RECORDS FOR THE EXERCISE –
§
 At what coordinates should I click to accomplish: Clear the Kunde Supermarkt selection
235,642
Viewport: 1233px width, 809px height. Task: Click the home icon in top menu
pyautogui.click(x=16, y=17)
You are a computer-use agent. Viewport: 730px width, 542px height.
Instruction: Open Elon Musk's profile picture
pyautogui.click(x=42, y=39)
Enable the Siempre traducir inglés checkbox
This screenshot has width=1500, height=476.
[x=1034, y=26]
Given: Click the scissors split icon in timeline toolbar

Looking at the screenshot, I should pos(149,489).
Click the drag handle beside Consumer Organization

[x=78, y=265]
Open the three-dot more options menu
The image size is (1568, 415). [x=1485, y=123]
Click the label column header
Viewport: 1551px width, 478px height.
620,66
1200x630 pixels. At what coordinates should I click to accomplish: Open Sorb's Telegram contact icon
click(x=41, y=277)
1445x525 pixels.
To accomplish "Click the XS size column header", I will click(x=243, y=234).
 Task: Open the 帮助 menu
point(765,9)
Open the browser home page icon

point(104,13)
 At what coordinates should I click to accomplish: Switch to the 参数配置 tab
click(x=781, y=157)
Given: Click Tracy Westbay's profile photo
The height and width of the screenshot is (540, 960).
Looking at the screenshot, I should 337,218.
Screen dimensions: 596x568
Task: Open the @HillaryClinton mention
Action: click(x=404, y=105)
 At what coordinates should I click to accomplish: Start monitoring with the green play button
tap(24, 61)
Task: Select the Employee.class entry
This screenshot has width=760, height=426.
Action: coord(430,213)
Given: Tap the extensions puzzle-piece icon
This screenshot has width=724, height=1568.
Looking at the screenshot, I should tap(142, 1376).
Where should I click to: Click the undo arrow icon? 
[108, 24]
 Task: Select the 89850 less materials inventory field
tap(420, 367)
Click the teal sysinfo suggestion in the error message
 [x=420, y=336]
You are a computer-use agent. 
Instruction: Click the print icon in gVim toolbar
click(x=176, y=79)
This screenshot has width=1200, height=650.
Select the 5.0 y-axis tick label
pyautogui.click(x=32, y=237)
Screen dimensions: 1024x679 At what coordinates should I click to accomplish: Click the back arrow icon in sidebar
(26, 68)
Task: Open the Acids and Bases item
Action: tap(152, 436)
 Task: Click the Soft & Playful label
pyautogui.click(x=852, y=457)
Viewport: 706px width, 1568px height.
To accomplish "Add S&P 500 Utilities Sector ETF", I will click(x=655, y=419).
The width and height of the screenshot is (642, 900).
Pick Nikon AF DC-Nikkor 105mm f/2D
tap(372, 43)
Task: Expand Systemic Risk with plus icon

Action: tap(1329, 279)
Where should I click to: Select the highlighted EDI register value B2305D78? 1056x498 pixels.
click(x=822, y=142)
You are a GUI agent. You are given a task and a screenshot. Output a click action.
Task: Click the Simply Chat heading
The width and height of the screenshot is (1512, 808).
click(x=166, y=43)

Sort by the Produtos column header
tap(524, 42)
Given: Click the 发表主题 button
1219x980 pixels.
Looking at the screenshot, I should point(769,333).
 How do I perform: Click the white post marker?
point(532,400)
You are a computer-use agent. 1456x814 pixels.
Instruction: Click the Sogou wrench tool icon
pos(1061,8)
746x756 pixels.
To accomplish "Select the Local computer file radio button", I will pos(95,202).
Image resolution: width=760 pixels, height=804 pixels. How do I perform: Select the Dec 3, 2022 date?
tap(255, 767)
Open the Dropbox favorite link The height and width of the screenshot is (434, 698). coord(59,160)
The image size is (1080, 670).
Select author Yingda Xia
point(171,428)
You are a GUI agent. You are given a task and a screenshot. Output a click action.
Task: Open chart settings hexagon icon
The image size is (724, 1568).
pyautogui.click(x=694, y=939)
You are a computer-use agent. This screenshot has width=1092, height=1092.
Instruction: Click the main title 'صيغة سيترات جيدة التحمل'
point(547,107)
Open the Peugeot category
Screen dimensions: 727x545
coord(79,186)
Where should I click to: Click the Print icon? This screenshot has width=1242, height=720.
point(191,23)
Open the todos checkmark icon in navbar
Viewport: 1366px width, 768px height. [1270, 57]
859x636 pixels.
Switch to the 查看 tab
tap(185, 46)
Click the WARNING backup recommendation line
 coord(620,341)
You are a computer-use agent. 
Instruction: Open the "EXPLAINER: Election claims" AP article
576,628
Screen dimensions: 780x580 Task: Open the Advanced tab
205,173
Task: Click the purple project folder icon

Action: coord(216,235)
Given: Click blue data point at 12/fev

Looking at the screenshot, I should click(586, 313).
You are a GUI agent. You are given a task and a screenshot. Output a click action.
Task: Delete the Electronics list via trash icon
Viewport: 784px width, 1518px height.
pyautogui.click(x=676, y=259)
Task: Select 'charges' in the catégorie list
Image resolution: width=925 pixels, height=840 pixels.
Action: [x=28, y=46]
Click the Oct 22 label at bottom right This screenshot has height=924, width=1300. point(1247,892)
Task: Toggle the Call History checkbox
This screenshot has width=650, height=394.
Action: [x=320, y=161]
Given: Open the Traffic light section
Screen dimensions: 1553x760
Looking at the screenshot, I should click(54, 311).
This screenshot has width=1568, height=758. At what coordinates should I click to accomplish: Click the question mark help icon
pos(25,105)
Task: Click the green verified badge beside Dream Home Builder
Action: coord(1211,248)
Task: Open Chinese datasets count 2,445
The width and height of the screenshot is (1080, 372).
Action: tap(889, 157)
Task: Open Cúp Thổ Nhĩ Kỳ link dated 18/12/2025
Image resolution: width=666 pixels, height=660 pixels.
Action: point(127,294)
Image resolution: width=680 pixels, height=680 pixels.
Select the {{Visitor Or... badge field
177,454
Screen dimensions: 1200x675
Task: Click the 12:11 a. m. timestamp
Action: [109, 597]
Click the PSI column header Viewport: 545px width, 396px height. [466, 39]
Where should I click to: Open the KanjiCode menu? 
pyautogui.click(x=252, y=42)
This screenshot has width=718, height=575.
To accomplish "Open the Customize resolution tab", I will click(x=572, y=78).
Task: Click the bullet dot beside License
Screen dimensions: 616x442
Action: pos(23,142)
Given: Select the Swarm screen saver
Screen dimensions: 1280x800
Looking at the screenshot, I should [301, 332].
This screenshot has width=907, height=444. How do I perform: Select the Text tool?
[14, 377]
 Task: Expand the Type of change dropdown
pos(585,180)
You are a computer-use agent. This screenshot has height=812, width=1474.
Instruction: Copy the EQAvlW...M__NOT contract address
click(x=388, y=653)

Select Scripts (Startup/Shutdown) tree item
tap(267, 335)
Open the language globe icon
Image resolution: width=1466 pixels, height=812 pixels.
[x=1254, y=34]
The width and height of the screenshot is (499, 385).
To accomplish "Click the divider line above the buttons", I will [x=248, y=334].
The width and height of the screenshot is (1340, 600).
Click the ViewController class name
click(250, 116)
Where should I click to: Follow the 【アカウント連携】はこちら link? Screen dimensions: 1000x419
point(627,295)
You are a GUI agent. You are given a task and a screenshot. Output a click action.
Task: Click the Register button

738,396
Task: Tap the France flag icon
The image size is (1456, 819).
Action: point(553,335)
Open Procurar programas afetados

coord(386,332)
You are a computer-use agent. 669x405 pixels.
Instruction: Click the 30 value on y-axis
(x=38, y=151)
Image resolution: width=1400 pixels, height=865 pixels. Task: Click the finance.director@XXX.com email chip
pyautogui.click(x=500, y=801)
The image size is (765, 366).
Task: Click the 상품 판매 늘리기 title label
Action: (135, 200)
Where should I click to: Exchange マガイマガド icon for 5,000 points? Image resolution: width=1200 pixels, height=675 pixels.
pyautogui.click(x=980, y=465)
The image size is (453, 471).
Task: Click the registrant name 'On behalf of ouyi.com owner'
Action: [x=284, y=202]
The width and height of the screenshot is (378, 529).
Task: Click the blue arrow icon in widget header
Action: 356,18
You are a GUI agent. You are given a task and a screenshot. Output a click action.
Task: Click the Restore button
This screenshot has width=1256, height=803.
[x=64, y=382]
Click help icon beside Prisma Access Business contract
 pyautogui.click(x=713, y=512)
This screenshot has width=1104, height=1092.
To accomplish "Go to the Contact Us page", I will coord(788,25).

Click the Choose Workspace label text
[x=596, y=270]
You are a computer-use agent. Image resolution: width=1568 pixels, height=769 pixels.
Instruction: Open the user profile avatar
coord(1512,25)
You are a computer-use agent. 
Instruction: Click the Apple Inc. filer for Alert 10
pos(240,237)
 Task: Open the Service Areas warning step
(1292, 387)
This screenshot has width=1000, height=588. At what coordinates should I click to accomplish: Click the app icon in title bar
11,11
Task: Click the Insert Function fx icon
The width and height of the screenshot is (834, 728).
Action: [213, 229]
§
YOUR ASSIGNMENT –
Please give again the lines above between the line holding "The width and height of the screenshot is (1080, 372)." and the line holding "Image resolution: width=680", inclusive, exactly as they are and with nothing added.

YOUR RESPONSE –
The width and height of the screenshot is (1080, 372).
Action: tap(889, 157)
Task: Open Cúp Thổ Nhĩ Kỳ link dated 18/12/2025
Image resolution: width=666 pixels, height=660 pixels.
Action: point(127,294)
Image resolution: width=680 pixels, height=680 pixels.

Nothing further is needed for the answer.